While the film’s narrative storytelling is wonderful, with poignant dialogue about the importance of the family you choose and the bonds between a mother and daughter, it’s the animation that seals the deal for me as a viewer. It’s one thing to balance emotional queues in dialogue, but it’s another to bring it to life visually. Throughout the film, Kikuko’s scenes are dulled, using more neutral tones both in her design and how the environments are presented, shadowed, or isolated. In contrast, Nikuko’s scenes are as vibrant as the character situated in them. When these two elements meet, specifically in the film’s emotional third act, it peels back Nikuko’s layers, and that magic happens.

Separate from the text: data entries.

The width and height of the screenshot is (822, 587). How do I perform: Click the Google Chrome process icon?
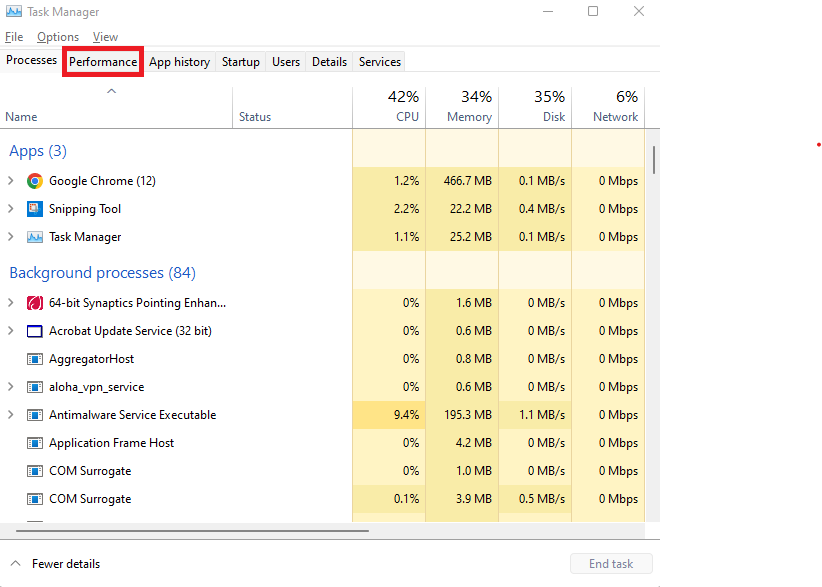click(35, 181)
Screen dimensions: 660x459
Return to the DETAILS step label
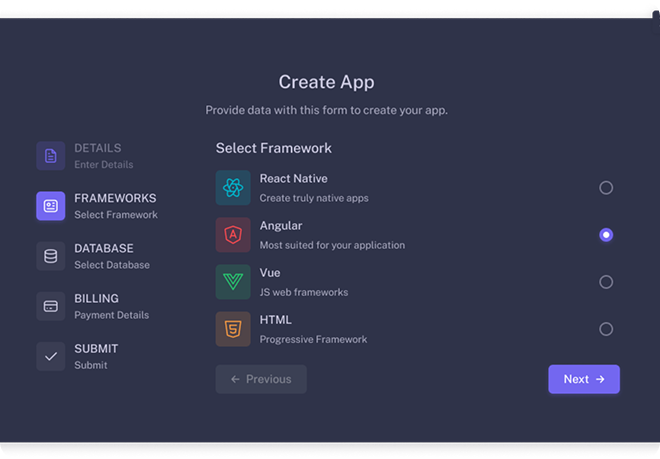(98, 148)
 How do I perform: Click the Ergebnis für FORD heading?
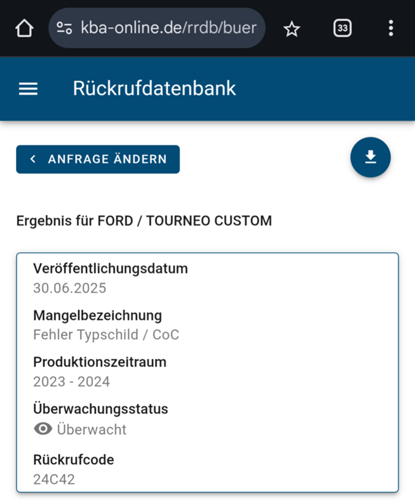[x=144, y=221]
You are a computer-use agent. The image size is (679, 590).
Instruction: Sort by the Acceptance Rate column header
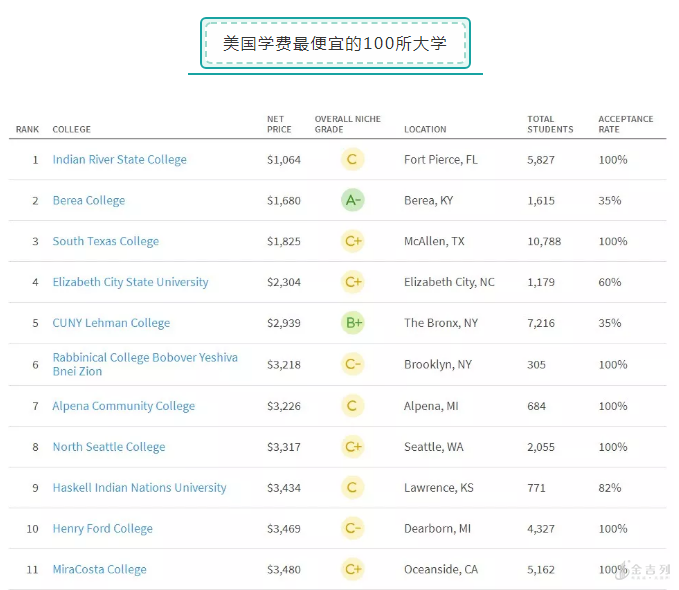click(x=625, y=124)
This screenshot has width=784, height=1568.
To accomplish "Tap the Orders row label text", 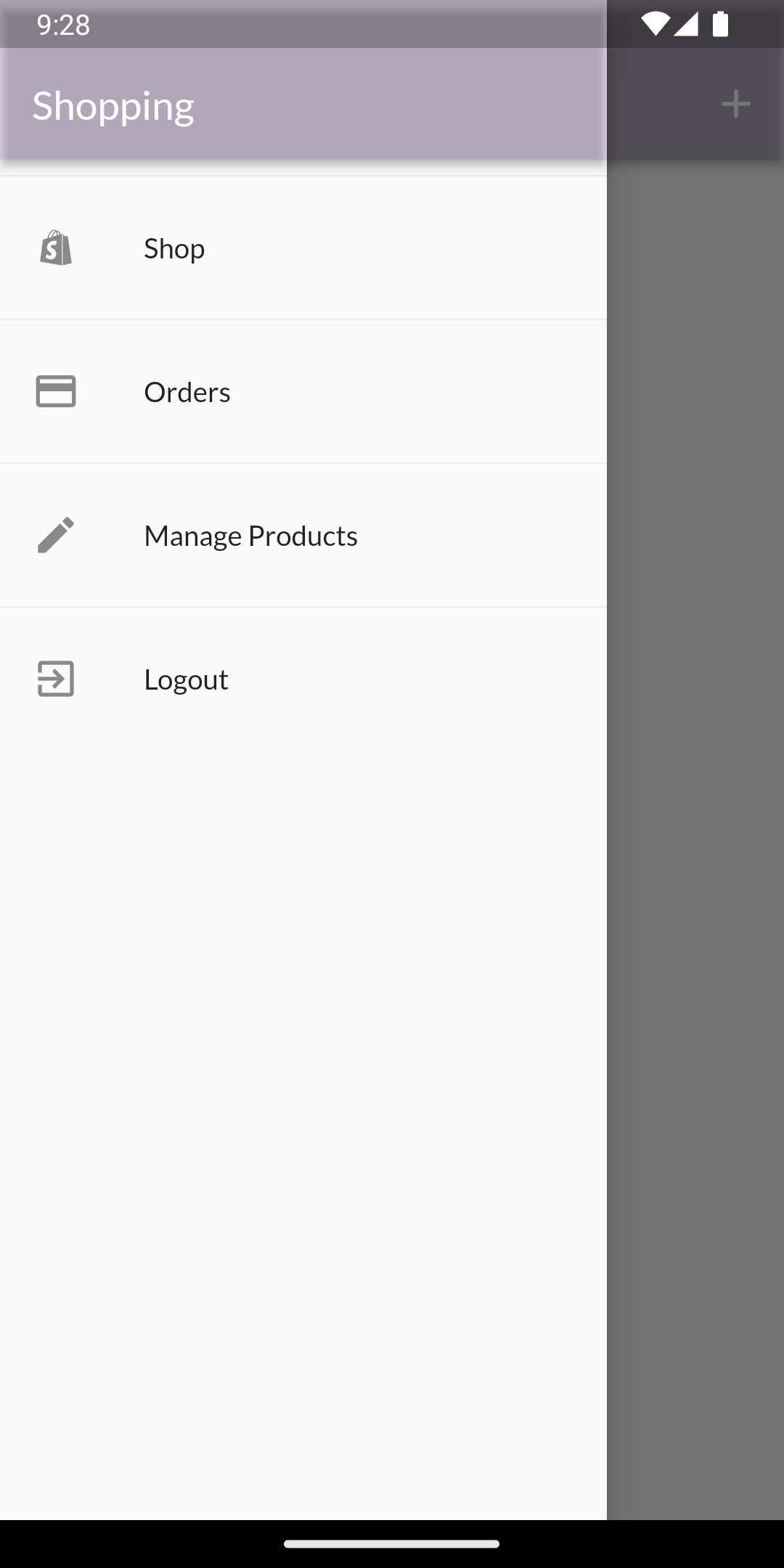I will 187,391.
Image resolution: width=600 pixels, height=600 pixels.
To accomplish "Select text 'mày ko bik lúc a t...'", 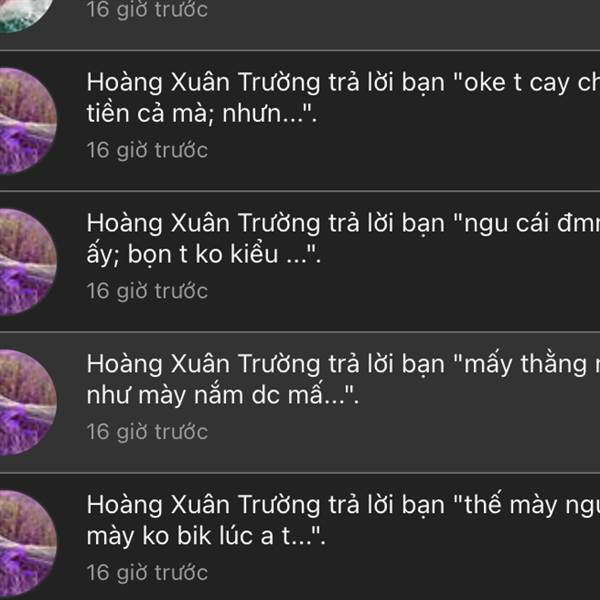I will click(x=206, y=536).
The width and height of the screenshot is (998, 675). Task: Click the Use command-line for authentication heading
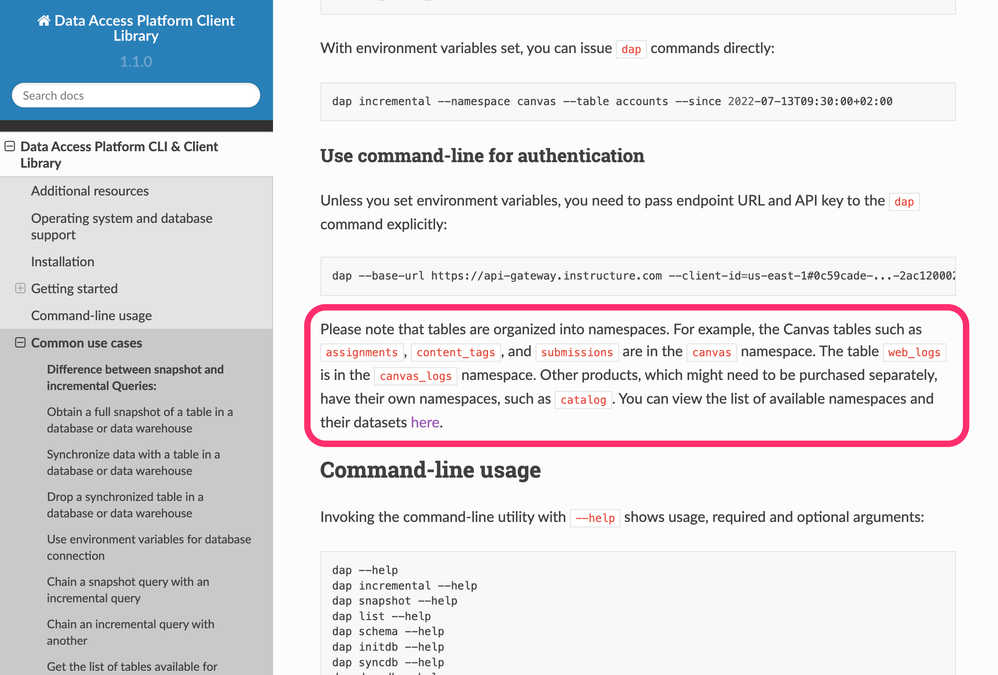tap(482, 156)
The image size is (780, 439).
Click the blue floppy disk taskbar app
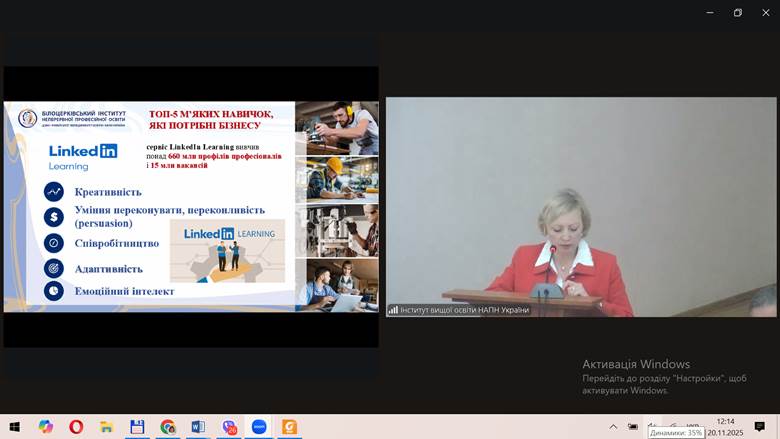coord(137,426)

You see, it’s easy to resign Nikuko into the tropey joyous fat character. The world around Nikuko is constantly cruel, and her kindness makes the ridicule she faces from the world around her and her daughter hard to carry as a viewer. At first, Nikuko is nothing but sunshine, unaware of how uncomfortable her daughter feels or the judgment of those around her, or so it seems. The meanness that surrounds Nikuko is difficult, and the comedy that surrounds her is more depressing in a vibrant casing than funny. But the film manages to push beyond this.

In the film’s third act, the color almost drops out as the twist in their relationship is revealed, and Nikuko’s fear and loneliness come into full focus. She is joy, but she also holds a depth of trauma that she has dedicated herself to keep away from her daughter. As the past unravels and the future becomes clear, it’s how the two blend their personalities and individuality with respect and love that shines.

Fortune Favors Lady Nikuko hits hard. It’s a beautiful look at untraditional family units, the choices we make, and the love that binds us to those around us. It’s about learning how to understand instead of judge and how to let people in. It runs a full spectrum of emotions that’s largest flaw is that I wish I had gotten more time in the world that Director Watanabe and STUDIO4°C  have created.

Fortune Favors Lady Nikuko was released in the United States on June 3, 2022.


Fortune Favors Lady Nikuko
  • 8/10
    Rating - 8/10
8/10

TL;DR

Fortune Favors Lady Nikuko hits hard. It’s a beautiful look at untraditional family units, the choices we make, and the love that binds us to those around us. It’s about learning how to understand instead of judge and how to let people in.